Labor, Capital, and Government: The Anthracite Coal Strike of 1902
Afgelopen oktober 1902 voelde president Theodore Roosevelt zich opgelucht na maanden van onrust en onzekerheid. De arbeiders in de antracietkolenindustrie van Pennsylvania staakten al vijf maanden en dreigden de steden in het oosten in de kou te laten zitten zonder voldoende brandstof voor de winter. De antracietarbeiders en de ondernemers hadden na een maandenlange impasse eindelijk een akkoord bereikt, en de antracietproductie werd op 23 oktober hervat. Het akkoord – het eerste in zijn soort – legde de beslissingsbevoegdheid in handen van een door de president benoemde federale commissie, die bevoegd was om de arbeidsvoorwaarden en diverse operationele kwesties in de antracietstreek vast te stellen. Na een onderzoek van een week in de mijnen begon de commissie de getuigenissen te horen van honderden vertegenwoordigers van de arbeiders en hun werkgevers, de mijnexploitanten. De hoorzittingen werden uiteindelijk afgesloten in februari 1903, waarna de commissie begon met het formuleren van haar definitieve oordelen.

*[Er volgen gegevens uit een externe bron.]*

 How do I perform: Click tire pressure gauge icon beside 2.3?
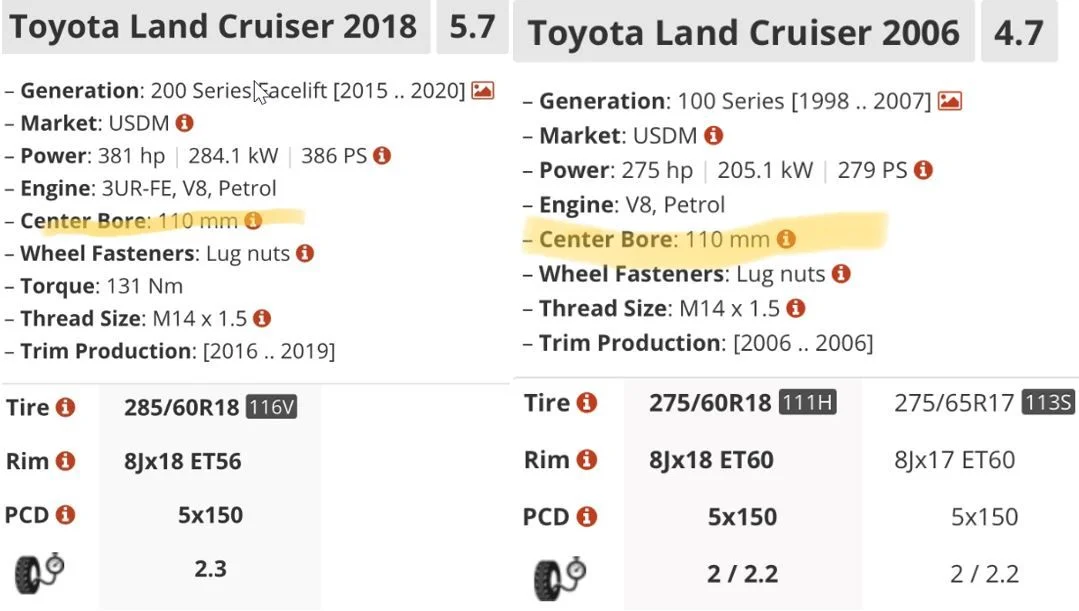pyautogui.click(x=40, y=573)
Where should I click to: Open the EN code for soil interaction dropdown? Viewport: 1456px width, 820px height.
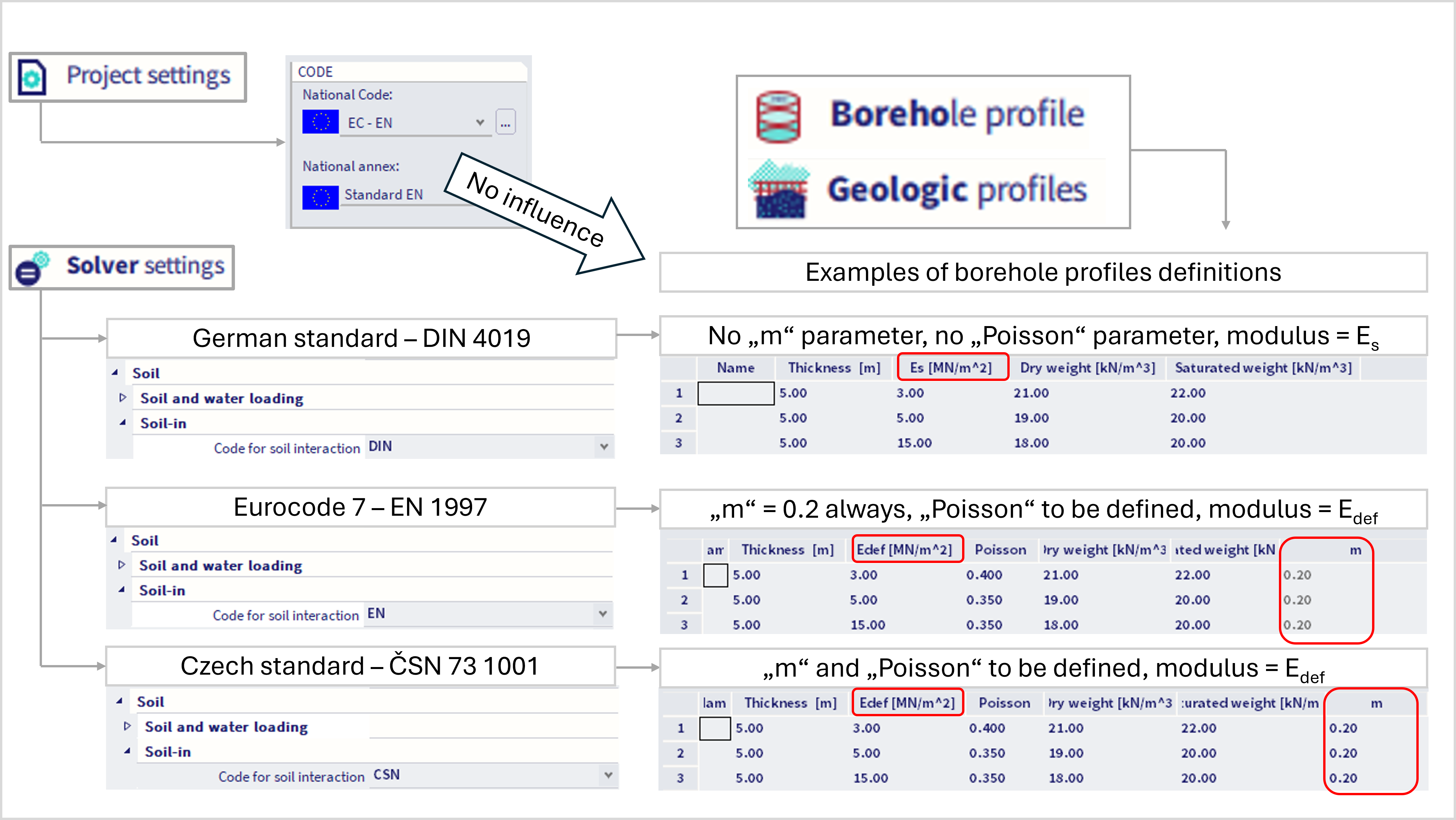click(x=603, y=614)
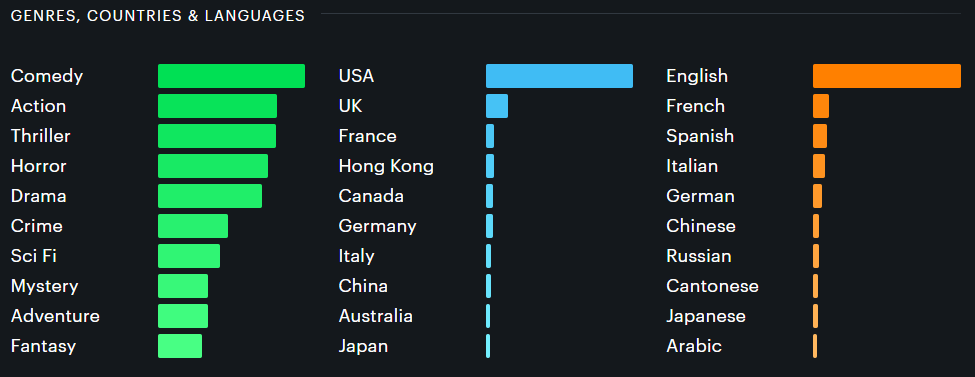
Task: Open the Fantasy genre link
Action: (44, 346)
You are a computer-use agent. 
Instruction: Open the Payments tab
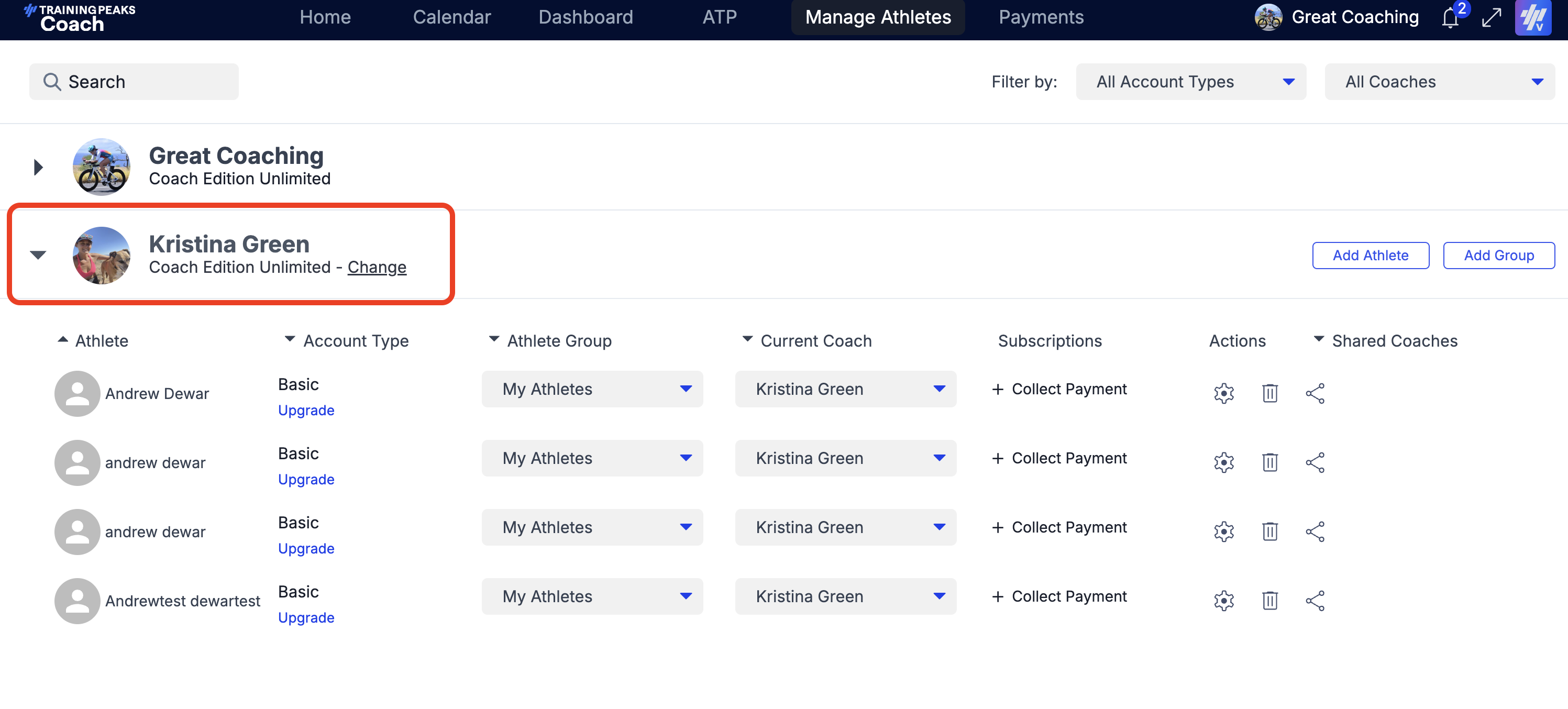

De leden van de commissie wisten dat hun werk een belangrijk precedent zou scheppen voor het industriële bestuur in de komende jaren. De antracietstaking van 1902 was echter de eerste keer dat de regering optrad om een staking te beëindigen zonder geweld en zonder een duidelijke wettelijke rechtvaardiging. De beslissingen van de commissie zouden daarom belangrijke gevolgen hebben, niet alleen voor de antracietindustrie, maar mogelijk ook voor de verhoudingen tussen het Amerikaanse bedrijfsleven en de werknemers in het algemeen. Met overvloedige hoeveelheden gegevens, getuigenissen en onderzoek om hen te informeren, begonnen de commissieleden aan het proces om te beslissen hoe een Amerikaanse industrie moest en zou werken.